Refugees are crammed in rooms with up to eight people forced to sleep together. "It's too hot to sleep. Some people get sick because the food is scarce and always the same, and we have to sleep in the same room with them," said Mohammad Jeibou, a teenage migrant from Sierra Leone. "We just want the documents, I'm still waiting after 10 months. I would like to live and work in Italy."

Sanyang recounted that the African community tried to pitch the idea to the camp's workers of getting a SIM card to allow the migrants to call back home or try to get integrated in the Italian community. "The shopkeepers ask for documents, so we asked them to mediate for us. They refused and threatened us," he said.

A few days before the demonstration, workers at the camp held a protest after up to 16 months of no pay.

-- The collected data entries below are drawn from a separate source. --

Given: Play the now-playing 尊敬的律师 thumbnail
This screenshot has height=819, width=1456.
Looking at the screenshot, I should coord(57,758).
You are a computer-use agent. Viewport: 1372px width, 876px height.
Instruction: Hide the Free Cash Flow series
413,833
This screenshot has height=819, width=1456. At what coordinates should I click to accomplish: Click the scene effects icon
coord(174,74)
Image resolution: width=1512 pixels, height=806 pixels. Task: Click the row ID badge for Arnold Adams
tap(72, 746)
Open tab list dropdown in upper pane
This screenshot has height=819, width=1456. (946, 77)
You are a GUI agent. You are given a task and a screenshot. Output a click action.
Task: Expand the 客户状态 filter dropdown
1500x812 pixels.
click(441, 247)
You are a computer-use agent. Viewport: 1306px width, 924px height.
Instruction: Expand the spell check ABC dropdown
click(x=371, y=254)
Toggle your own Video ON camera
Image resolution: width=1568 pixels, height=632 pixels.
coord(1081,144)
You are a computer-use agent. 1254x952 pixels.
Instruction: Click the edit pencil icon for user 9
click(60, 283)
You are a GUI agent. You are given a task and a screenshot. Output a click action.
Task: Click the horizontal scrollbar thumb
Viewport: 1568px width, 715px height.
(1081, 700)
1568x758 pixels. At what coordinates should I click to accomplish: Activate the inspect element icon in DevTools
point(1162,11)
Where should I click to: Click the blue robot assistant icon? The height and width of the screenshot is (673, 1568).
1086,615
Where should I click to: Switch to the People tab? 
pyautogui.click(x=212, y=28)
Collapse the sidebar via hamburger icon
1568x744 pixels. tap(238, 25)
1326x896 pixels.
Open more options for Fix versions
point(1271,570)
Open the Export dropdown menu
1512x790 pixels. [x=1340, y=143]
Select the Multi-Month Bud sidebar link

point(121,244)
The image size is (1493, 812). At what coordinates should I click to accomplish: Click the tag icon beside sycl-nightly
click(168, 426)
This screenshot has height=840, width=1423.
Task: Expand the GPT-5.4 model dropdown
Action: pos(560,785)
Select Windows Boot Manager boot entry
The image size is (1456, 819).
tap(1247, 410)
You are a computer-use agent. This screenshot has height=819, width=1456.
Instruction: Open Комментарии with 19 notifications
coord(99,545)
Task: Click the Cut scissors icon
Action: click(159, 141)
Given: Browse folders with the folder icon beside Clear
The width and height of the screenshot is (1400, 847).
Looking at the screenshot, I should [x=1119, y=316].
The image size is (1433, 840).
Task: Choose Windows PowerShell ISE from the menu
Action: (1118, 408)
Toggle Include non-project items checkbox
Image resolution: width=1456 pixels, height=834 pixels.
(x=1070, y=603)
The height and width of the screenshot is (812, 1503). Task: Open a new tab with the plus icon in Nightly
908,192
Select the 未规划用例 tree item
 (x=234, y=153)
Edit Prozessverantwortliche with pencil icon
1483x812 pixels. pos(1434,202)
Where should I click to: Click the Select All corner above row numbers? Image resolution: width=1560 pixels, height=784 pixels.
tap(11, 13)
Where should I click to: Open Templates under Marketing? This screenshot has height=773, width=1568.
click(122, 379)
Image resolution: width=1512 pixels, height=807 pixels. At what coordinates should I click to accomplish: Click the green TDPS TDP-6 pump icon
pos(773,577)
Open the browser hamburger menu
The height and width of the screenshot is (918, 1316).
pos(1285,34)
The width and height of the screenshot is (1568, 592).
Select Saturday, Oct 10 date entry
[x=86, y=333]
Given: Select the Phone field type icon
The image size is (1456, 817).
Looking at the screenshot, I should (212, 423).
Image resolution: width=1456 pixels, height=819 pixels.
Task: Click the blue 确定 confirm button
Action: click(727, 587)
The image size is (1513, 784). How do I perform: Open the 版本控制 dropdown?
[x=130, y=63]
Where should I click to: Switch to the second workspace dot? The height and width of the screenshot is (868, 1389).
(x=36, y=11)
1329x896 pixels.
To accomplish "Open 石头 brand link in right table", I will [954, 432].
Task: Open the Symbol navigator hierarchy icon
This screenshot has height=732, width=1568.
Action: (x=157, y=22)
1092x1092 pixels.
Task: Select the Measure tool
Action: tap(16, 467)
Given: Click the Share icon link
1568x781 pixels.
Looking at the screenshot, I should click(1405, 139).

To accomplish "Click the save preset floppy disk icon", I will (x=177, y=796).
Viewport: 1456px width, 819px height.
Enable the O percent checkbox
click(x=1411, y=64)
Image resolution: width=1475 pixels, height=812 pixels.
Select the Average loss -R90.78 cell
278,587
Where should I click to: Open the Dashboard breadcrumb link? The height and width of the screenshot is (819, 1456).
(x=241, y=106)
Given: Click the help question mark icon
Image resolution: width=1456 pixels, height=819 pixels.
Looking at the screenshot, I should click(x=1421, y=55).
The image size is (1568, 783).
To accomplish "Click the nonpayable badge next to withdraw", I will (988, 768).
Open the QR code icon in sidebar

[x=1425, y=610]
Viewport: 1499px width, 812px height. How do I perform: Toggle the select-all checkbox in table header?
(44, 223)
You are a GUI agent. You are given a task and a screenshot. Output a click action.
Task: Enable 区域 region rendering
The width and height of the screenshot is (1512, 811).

Vincenzo Di Mauro, an aid worker, told Meridionews that they had no money to even pay for bread and had to send a letter to the municipality of Catania to ask for more funds.

More than 200,000 asylum seekers have successfully reached Europe's southern shores over the past 15 months. Another 5,000 are believed to have died trying, of which 1,700 perished in just the first four months of 2015.

Up to 950 would-be-refugees died in a single incident earlier in April, as their boat crashed into a rescue vessel and capsized off Libya's coast.

In March, the European Union's border agency chief warned up to one million migrants are expected to attempt crossing the Mediterranean from Libya before the end of 2015.